• Written task 1
In the forum thread about AWS Glue timing out on an SSL-enabled DocumentDB connection, under what condition does the poster's connection work fine?
• Written task 2
Write the next part of the forum thread about AWS Glue timing out on an SSL-enabled DocumentDB connection, picking up after its final comment.

• Supplied text
## START
Glue connection with DocumentDB with ssl enabled get timeout

0

Glue service with SSL enabled document db connection is always timing out. when i disable cert ,my connection is working fine.

I am not sure where to pass the SSL cert when i create a documentdb connection in glue.

As per aws document : https://docs.aws.amazon.com/glue/latest/dg/connection-properties.html#connection-properties-SSL . they support monogodb(I did not see documentdb in this list but documentdb suppot mongo apis) . but i am not able to find any instruction to pass SSL cert. Appreciate any inputs!

Ravi
asked 2 months ago363 views
4 Answers
1

Have you verified that your DocumentDB connection settings are properly configured?

profile picture
EXPERT
answered 2 months ago
  • Yes. My connection are properly configured. Test Connection is working fine. I tried both the option 1) when i use Visual ETL with Glue 4.0 , the data review option is timing out due to SSL cert, 2) When i write pyspark script through editor and then run it, the script fail for the same reason.
## END
• Source material
## START
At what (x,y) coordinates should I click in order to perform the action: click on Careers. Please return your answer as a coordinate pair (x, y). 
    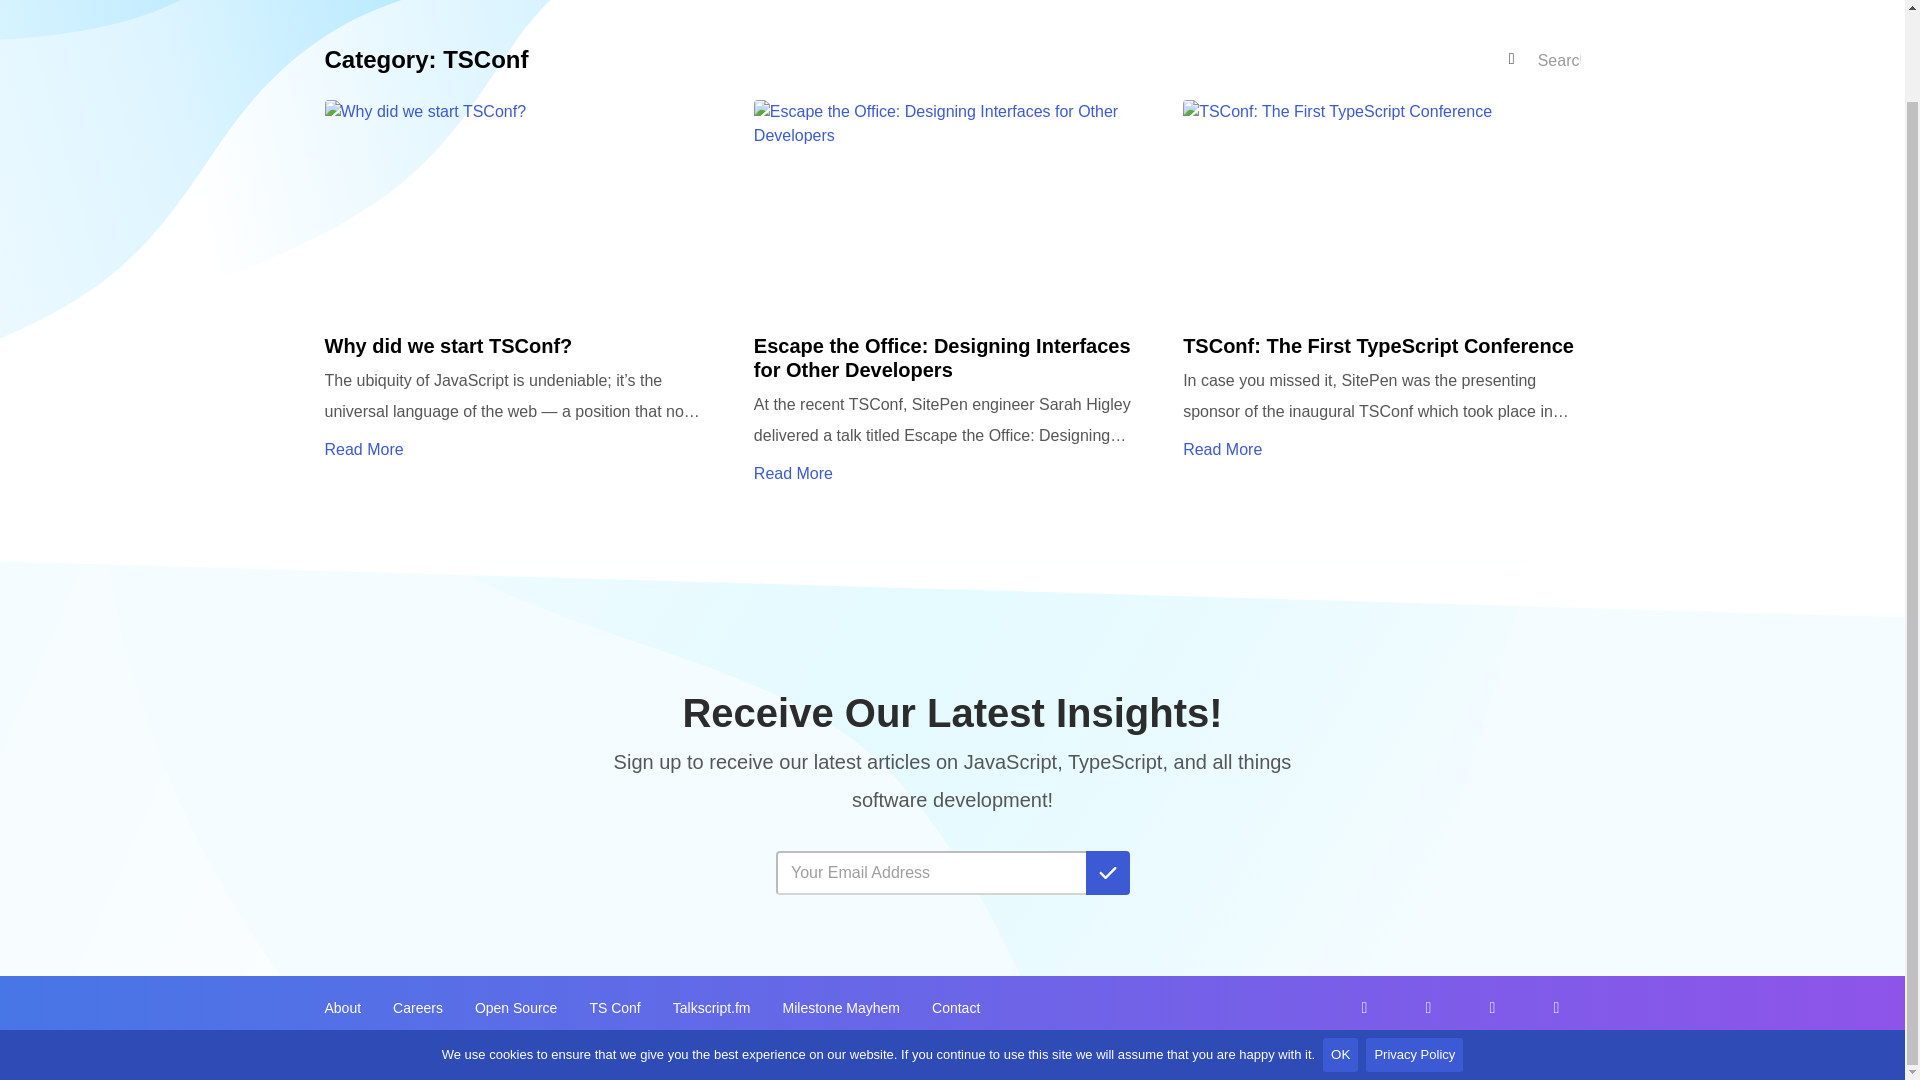
    Looking at the image, I should click on (418, 1008).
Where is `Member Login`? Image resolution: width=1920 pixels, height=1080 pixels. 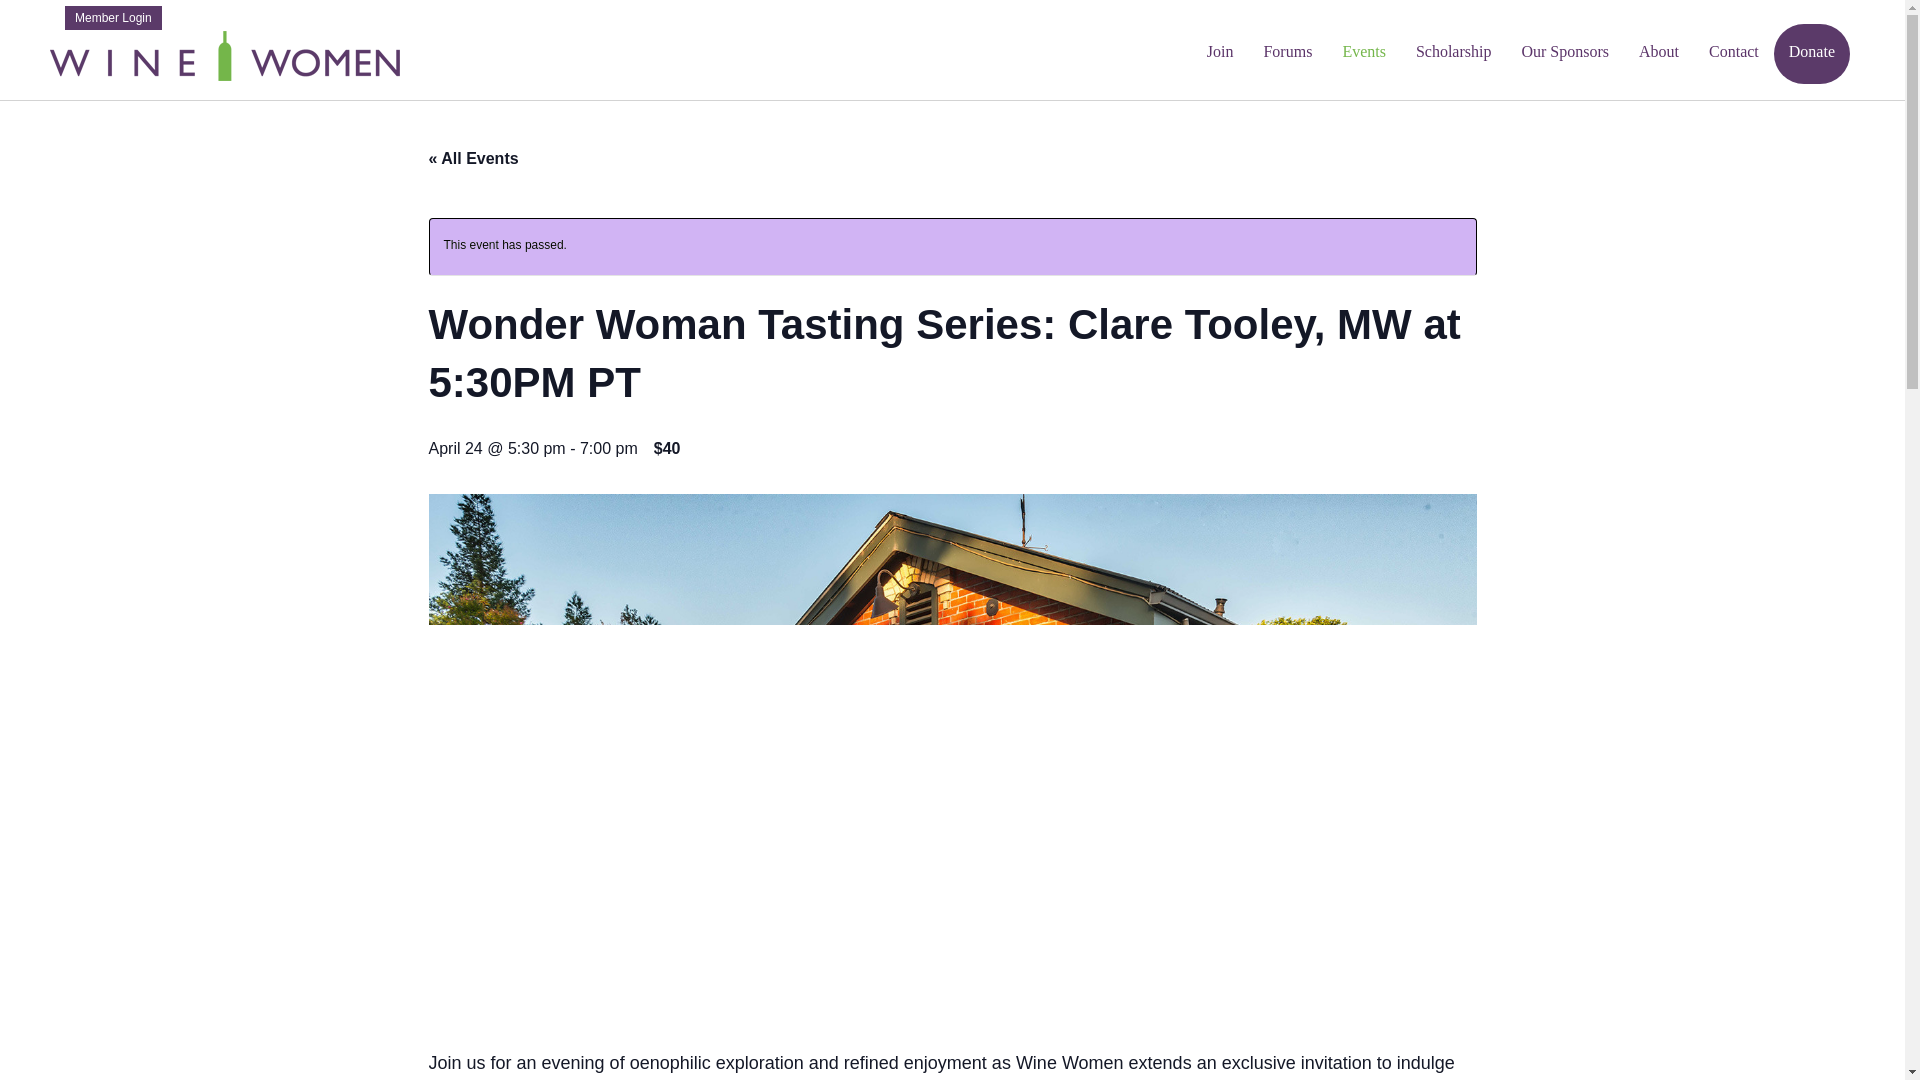 Member Login is located at coordinates (113, 18).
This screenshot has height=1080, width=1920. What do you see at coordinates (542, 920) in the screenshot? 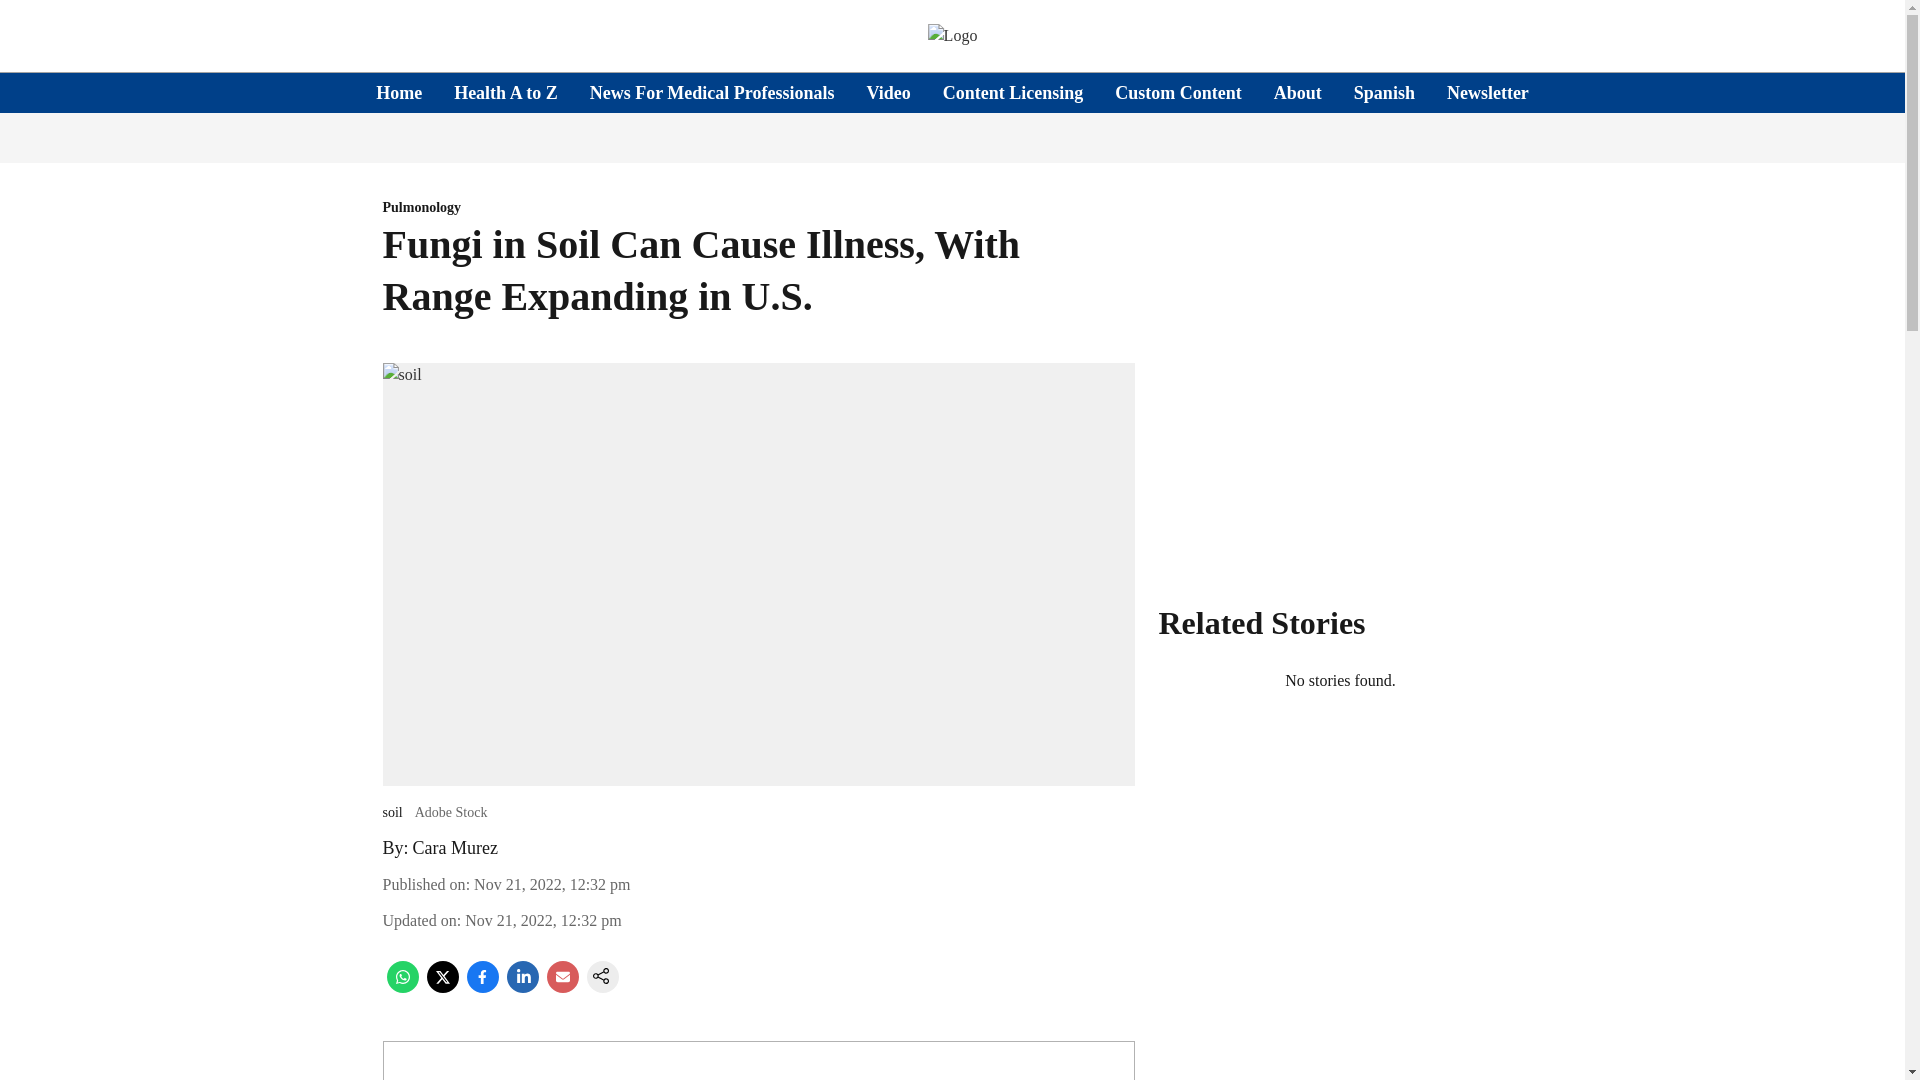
## END
• Result 1
When the cert is disabled.

• Result 2
  • When you enable TLS/SSL configuration in the cluster parameter group, a cluster reboot is necessary for the changes to take effect. This is because TLS/SSL is a static parameter that requires a reboot to apply. You can find more information about this process here.

    To configure your Glue connection to allow SSL, set "ssl": "true" and "ssl.domain_match": "false". Detailed instructions can be found here.

    After configuring your Glue connection, navigate to your DocumentDB and modify the cluster parameter group to enable TLS/SSL. Remember to reboot your cluster for the changes to take effect.

    Finally, verify if the setup works as intended.

0

To pass a CA certificate you can add the pem to the job extra files and then in the mongodb URL append a parameter ssl_ca_certs=/tmp/yourcert.pem
But I wouldn't think that's the issue since that validates the server cert and what you got there is the server not responding (not clear if it's able to connect (check the port is the right one when using TLS)

profile pictureAWS
EXPERT
answered 2 months ago
  • Here is the documentdb configuration details. I am using default port 27017.

    Port 27017 Instance status available Instance role primary Instance class db.r5.large Promotion tier tier-1 Certificate authority rds-ca-ras12-g1

    do i need to configure any thing in VPC & Security groups to allow specific port to accept glue connections?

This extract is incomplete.